### Requirement
The expected response is a copy of every line in the entries below that includes the word "computer".

### Listed entries
::::

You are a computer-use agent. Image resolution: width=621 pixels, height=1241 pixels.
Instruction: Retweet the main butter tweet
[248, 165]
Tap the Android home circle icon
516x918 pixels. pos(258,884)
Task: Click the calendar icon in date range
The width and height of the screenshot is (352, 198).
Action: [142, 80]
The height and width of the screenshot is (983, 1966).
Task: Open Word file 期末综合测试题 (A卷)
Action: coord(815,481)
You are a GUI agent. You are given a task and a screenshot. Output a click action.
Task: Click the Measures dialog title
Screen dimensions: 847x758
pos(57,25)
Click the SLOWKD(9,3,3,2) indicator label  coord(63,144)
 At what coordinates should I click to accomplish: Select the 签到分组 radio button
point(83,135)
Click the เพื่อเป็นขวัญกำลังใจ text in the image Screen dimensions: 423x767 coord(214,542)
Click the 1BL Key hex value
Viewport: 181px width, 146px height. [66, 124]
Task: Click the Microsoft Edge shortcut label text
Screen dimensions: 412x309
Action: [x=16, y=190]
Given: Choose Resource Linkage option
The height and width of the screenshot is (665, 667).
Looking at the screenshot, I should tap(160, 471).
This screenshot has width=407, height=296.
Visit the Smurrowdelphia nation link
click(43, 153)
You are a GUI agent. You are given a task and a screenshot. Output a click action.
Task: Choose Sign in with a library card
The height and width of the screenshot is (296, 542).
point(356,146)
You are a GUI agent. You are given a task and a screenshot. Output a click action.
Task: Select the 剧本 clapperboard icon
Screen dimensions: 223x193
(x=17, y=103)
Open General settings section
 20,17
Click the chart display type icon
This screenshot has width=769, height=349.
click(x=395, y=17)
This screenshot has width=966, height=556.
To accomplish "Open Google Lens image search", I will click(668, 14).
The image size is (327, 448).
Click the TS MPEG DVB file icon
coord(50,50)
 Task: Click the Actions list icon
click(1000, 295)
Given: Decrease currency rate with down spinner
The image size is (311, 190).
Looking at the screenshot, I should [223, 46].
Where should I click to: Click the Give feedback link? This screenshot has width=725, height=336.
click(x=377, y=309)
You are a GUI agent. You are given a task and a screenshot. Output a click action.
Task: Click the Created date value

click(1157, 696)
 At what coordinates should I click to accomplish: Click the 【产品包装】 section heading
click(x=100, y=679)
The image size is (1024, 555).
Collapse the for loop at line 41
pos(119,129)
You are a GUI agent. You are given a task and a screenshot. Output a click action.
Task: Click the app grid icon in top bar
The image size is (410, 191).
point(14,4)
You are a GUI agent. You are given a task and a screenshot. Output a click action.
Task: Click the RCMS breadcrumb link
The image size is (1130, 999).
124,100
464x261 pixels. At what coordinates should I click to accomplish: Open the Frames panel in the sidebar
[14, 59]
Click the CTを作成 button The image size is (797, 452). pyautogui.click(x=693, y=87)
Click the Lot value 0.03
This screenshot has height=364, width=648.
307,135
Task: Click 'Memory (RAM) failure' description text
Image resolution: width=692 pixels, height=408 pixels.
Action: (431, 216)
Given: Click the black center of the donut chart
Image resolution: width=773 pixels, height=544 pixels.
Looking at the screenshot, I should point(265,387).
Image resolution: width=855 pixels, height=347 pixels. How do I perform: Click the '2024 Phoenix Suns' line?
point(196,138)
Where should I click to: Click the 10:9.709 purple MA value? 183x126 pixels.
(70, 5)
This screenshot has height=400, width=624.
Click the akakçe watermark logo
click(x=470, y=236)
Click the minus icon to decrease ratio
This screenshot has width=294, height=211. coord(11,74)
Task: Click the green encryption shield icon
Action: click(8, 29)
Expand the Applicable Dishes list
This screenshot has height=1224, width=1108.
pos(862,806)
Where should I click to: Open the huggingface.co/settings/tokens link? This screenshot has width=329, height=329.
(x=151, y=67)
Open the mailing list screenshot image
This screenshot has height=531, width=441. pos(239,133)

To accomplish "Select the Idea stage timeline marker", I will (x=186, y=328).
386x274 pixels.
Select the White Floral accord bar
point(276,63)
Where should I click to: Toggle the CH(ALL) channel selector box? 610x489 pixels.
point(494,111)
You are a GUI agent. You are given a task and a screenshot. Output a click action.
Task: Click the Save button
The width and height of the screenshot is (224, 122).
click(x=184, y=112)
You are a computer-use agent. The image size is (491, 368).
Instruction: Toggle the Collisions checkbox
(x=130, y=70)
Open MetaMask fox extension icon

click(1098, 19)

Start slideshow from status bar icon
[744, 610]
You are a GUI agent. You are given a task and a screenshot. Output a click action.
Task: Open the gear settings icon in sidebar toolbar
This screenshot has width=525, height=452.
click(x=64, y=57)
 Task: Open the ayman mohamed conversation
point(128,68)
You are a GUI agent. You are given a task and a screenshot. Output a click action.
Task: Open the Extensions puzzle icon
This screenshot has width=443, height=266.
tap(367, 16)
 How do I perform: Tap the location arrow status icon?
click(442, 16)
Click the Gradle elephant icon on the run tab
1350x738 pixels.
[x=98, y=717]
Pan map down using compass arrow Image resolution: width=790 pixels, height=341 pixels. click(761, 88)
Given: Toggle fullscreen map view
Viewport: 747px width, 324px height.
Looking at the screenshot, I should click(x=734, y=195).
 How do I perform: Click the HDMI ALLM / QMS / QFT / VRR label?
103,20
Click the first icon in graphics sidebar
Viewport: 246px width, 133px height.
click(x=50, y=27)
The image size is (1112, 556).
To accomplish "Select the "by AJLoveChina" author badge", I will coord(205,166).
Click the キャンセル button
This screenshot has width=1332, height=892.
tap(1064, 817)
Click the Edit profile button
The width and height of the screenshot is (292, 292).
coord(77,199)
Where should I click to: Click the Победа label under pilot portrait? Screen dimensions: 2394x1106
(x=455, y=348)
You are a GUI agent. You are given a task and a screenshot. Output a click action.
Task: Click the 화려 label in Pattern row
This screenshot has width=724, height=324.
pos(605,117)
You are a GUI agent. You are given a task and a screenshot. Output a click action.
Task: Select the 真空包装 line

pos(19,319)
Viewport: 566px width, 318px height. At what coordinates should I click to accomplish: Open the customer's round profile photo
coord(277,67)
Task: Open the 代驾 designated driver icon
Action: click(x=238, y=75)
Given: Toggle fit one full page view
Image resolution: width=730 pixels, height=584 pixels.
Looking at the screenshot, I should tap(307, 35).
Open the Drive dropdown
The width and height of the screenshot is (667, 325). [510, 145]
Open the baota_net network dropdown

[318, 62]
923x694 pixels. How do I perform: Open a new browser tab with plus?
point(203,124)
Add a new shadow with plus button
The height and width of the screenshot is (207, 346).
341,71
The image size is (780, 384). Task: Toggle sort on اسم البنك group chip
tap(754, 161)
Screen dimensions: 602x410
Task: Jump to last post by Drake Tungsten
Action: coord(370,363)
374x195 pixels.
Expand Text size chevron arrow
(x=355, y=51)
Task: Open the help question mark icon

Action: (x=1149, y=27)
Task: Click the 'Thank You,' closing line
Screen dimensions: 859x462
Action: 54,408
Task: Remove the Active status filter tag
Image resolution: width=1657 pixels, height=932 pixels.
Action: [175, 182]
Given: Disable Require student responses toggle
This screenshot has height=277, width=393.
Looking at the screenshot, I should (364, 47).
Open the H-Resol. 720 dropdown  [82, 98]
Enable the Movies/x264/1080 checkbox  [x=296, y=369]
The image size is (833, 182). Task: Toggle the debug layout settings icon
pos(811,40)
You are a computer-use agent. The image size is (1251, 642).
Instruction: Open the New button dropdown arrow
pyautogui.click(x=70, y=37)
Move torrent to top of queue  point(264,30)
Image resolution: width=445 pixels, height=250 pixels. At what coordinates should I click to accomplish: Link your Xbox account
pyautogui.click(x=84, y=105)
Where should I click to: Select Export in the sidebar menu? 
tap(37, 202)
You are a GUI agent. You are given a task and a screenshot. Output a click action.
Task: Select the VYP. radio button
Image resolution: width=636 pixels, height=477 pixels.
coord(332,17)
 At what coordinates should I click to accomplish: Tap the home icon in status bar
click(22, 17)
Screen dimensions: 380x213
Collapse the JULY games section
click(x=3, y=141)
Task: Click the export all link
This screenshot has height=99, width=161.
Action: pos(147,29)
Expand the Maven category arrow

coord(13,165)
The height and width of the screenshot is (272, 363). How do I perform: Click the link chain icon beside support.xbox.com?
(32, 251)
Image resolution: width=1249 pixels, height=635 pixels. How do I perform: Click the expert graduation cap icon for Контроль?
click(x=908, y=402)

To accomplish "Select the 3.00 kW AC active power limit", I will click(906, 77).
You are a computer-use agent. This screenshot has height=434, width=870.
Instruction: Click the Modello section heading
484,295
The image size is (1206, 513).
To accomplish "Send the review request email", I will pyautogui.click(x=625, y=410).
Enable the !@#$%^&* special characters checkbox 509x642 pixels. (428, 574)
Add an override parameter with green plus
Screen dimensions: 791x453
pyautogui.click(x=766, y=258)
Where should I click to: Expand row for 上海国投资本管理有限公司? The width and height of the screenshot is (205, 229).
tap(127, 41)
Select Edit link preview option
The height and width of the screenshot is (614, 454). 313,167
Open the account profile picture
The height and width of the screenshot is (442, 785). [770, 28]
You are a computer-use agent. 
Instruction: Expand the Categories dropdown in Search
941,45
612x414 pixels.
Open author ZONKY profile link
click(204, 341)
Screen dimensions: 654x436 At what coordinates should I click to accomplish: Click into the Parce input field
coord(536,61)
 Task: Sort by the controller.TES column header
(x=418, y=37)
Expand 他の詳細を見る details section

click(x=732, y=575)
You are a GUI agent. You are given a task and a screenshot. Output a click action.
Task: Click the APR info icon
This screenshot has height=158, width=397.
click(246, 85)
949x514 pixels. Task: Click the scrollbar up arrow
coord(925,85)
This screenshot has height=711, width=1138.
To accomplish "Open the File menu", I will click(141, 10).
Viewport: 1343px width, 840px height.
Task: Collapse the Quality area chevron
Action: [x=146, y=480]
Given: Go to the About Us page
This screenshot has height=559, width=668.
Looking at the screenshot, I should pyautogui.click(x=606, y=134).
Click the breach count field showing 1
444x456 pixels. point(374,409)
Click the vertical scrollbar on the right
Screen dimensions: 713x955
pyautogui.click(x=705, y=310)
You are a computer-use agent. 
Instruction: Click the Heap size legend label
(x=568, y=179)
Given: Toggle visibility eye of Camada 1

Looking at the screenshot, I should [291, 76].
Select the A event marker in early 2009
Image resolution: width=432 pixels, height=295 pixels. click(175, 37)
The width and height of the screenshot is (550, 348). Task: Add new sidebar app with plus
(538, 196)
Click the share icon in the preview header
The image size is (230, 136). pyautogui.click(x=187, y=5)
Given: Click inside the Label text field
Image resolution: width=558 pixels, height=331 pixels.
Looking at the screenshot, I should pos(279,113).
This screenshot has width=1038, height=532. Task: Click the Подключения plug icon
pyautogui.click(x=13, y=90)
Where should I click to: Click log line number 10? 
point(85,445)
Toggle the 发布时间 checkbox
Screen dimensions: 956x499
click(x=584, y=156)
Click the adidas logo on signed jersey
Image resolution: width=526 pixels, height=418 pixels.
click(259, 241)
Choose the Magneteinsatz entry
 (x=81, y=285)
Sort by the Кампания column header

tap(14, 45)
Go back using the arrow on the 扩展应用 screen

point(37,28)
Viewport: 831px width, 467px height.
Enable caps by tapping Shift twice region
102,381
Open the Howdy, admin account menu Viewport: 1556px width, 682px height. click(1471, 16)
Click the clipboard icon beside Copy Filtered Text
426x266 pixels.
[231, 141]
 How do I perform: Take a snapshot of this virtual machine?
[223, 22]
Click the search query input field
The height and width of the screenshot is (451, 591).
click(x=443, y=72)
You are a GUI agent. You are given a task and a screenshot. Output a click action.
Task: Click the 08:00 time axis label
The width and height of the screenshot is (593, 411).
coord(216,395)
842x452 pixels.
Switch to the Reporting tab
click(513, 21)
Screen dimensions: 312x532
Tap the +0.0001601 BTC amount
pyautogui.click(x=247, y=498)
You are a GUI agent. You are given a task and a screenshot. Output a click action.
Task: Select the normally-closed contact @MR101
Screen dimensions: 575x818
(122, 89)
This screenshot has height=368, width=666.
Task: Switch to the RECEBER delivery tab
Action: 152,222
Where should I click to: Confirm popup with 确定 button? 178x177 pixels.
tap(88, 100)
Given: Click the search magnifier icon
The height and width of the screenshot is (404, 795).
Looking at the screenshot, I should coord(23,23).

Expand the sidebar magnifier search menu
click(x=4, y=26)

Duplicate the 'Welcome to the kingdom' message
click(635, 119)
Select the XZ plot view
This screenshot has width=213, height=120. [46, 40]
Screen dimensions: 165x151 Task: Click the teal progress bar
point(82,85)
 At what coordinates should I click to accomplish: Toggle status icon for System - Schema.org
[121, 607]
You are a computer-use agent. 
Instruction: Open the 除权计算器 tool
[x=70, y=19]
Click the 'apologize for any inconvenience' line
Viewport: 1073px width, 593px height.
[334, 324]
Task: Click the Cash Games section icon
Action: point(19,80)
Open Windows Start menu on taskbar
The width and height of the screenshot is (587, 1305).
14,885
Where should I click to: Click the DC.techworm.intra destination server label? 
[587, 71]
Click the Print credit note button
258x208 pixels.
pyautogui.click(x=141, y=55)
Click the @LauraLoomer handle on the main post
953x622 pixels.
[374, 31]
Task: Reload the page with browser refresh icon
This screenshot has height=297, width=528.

::::

### Reply to the exercise
You are a computer-use agent. Image resolution: width=621 pixels, height=1241 pixels.
You are a computer-use agent. The image size is (491, 368).
You are a computer-use agent. The image size is (1251, 642).
You are a computer-use agent. This screenshot has height=434, width=870.
You are a computer-use agent. 
You are a computer-use agent. 
You are a computer-use agent. 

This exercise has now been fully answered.